It’s a new year and a new opportunity to dream again! This year I’m excited about adding a youth council to my character education program. I look forward to seeing what great things will become of this merging of young and mature minds. I think that it is so important to allow youth to have a voice. I’ve learned so many things from my own children, like how to keep things simple when I want to make a “mountain out of a molehill,” or that I really don’t understand “everything” that they are experiencing these days in school, even though I’ve “been there, done that”. Sure, I agree, for the most part, that there is nothing new under the sun, but surely 21st century youth are experiencing some issues that those of us over 35 never imagined we’d have to deal with during our youth.
┄┄┄┄┄┄┄┄┄┄
[REQUIRED WORK]
1. Summarize the piece on adding a youth council to a character education program in two sentences.
2. Extend the piece on adding a youth council to a character education program, picking up right after its final sentence.

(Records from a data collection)
┄┄┄┄┄┄┄┄┄┄
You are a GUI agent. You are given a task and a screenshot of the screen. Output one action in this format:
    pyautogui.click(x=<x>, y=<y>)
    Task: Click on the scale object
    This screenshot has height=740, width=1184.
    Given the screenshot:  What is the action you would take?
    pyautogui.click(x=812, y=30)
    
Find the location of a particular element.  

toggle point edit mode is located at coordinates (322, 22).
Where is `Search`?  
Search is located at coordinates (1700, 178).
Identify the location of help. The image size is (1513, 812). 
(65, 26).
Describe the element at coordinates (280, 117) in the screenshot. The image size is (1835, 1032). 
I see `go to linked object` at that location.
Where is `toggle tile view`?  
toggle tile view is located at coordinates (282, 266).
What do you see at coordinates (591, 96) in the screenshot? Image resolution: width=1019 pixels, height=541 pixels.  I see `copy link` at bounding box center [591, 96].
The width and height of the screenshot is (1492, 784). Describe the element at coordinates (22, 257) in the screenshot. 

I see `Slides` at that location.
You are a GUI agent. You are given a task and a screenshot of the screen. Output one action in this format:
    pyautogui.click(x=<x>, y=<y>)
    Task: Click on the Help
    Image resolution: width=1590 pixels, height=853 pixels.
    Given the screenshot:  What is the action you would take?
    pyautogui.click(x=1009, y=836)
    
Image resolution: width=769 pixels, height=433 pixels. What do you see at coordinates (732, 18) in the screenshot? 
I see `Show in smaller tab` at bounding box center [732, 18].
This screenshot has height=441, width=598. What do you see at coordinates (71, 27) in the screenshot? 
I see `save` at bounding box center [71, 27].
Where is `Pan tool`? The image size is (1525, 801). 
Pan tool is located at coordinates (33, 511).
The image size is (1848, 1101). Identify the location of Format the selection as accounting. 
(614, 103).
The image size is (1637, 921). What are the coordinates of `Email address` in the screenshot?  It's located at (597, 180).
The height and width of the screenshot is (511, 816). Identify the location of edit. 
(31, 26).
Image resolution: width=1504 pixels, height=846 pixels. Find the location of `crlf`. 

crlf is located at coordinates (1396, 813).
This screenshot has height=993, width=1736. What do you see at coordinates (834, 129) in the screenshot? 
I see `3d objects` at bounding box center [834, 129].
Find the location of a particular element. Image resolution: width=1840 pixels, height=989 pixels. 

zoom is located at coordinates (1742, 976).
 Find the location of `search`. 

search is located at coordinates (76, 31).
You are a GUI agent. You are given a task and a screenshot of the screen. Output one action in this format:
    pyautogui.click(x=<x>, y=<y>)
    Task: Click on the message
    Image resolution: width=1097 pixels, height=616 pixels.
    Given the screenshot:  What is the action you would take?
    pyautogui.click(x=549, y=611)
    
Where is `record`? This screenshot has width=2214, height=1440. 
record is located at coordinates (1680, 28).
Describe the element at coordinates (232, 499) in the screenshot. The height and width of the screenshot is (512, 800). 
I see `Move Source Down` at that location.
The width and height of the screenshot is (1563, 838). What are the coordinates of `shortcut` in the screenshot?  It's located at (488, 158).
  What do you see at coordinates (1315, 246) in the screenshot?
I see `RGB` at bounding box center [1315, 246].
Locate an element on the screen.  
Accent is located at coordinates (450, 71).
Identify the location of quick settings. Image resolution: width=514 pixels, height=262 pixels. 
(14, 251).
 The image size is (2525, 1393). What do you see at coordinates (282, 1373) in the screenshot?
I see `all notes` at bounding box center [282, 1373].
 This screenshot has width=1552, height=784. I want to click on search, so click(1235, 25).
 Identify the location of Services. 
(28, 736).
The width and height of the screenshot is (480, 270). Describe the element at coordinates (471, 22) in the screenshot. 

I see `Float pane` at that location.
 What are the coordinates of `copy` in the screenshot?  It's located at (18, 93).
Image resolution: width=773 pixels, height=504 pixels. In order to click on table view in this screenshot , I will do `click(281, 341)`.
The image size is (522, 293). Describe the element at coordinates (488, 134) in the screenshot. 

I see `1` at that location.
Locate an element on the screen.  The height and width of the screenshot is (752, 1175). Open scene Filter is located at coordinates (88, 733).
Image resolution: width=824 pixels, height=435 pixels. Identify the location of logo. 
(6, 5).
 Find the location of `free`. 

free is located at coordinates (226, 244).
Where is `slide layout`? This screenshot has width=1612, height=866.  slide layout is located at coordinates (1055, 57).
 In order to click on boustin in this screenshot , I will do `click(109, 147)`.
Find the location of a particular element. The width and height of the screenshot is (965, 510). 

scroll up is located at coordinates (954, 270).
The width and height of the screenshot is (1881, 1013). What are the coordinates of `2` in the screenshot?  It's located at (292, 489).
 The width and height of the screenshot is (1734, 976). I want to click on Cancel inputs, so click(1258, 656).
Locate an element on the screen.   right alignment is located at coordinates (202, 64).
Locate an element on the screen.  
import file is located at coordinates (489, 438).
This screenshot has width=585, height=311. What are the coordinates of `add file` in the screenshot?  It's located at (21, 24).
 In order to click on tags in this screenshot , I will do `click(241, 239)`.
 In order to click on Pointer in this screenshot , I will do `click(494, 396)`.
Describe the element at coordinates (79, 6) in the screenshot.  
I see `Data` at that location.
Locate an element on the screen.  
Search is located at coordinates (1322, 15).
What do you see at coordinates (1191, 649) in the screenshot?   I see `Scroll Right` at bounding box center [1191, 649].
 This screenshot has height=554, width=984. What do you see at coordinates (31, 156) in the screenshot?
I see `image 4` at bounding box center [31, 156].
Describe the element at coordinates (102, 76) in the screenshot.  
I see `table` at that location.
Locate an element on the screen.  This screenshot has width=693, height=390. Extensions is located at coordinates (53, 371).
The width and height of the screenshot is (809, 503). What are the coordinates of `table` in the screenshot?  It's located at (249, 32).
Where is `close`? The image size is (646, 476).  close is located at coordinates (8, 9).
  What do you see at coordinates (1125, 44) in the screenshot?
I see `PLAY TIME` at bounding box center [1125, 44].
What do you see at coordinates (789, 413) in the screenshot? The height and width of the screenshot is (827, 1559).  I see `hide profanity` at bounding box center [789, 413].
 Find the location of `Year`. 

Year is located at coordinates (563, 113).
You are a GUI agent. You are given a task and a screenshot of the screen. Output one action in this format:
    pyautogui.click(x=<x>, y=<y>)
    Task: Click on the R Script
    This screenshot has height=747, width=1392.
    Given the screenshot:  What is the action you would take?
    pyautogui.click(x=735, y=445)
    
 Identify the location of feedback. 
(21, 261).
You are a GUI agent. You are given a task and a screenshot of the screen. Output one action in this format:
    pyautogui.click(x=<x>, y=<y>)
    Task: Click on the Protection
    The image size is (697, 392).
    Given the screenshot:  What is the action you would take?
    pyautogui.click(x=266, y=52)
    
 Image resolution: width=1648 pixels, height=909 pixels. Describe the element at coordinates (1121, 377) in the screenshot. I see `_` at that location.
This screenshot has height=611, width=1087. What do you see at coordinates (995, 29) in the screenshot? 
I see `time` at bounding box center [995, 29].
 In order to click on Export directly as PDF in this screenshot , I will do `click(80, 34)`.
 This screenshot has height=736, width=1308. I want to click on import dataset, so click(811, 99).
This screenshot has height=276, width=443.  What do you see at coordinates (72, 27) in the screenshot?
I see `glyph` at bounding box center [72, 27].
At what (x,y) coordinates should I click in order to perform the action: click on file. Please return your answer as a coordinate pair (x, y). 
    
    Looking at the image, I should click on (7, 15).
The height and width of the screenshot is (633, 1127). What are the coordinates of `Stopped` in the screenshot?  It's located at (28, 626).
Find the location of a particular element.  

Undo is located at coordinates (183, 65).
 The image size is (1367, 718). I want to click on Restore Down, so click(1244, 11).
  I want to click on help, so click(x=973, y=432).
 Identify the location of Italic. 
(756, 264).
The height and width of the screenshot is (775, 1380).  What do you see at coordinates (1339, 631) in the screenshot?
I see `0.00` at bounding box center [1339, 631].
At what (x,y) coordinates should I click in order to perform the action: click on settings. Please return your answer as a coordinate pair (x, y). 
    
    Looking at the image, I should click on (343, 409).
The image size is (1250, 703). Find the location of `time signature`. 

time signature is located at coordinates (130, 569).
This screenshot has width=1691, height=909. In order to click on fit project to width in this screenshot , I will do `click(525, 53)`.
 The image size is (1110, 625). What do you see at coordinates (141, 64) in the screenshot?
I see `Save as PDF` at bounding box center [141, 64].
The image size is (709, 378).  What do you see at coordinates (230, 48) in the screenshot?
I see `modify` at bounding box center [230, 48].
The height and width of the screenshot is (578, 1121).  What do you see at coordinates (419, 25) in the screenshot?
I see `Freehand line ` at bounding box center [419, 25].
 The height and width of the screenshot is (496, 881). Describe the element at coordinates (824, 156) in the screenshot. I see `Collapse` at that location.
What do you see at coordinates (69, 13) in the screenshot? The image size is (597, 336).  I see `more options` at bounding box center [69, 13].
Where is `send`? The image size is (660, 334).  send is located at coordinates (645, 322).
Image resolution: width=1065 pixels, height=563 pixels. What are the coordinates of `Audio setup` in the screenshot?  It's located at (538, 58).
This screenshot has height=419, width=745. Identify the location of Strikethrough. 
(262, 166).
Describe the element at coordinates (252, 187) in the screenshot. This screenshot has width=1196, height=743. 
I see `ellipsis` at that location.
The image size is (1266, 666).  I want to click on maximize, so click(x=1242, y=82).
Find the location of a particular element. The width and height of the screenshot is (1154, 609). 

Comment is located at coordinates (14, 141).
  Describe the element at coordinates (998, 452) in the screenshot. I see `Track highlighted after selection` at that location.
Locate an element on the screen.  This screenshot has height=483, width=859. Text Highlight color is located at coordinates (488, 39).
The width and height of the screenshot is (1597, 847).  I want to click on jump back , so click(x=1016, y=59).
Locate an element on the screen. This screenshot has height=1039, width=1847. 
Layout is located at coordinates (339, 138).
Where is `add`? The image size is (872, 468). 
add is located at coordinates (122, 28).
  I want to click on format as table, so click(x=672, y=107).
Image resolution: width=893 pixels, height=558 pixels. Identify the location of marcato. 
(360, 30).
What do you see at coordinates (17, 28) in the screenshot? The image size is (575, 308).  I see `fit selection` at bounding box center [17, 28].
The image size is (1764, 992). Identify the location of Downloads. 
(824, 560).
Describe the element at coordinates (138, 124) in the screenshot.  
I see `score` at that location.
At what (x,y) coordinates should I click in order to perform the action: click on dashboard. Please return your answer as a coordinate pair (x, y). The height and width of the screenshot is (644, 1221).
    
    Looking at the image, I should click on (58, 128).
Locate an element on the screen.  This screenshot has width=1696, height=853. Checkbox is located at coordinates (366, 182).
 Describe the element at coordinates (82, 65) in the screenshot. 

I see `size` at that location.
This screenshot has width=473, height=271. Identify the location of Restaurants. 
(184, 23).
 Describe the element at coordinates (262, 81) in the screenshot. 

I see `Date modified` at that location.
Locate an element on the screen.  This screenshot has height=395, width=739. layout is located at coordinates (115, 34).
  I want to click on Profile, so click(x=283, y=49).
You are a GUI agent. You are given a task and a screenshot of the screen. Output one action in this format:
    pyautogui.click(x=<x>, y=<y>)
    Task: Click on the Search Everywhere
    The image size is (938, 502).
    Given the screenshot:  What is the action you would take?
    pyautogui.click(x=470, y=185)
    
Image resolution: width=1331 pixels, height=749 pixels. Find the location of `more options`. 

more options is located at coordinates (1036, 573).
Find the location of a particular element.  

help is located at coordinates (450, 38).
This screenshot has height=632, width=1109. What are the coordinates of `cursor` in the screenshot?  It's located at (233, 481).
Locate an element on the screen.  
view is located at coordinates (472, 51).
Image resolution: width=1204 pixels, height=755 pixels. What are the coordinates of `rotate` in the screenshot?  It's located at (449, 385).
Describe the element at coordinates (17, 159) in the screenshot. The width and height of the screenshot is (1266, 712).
┄┄┄┄┄┄┄┄┄┄
[EXPECTED ANSWERS]
1. The writer is excited to add a youth council to a character education program this year and thinks it is very important to give young people a voice. Having learned from their own children, the writer grants that there is mostly nothing new under the sun but believes today's youth face issues that people over 35 never imagined dealing with when they were young.

2.
Take for example the terms, cyberbullying, road rage, knock-out, Internet, cell phones, website, tweets, Twitter, Facebook and any other 21st century term you can think of. They were unheard of when I was growing up over 35 years ago. We may have seen a form of road rage, and yes, cell phones and computers have been around for much longer than someone younger than 20 may realize, but most of these terms, issues and products did not exist, at least in their present form, 30 years ago. Youth are dealing with the age of technology, knowledge and major life issues that require consistent adult guidance, advocacy and wisdom as well as their own voice to express how these issues affect them. After all, they will be leading our world in a few years, so it is imperative for adults to listen to what they have to say and gain some insight into their perspective of life.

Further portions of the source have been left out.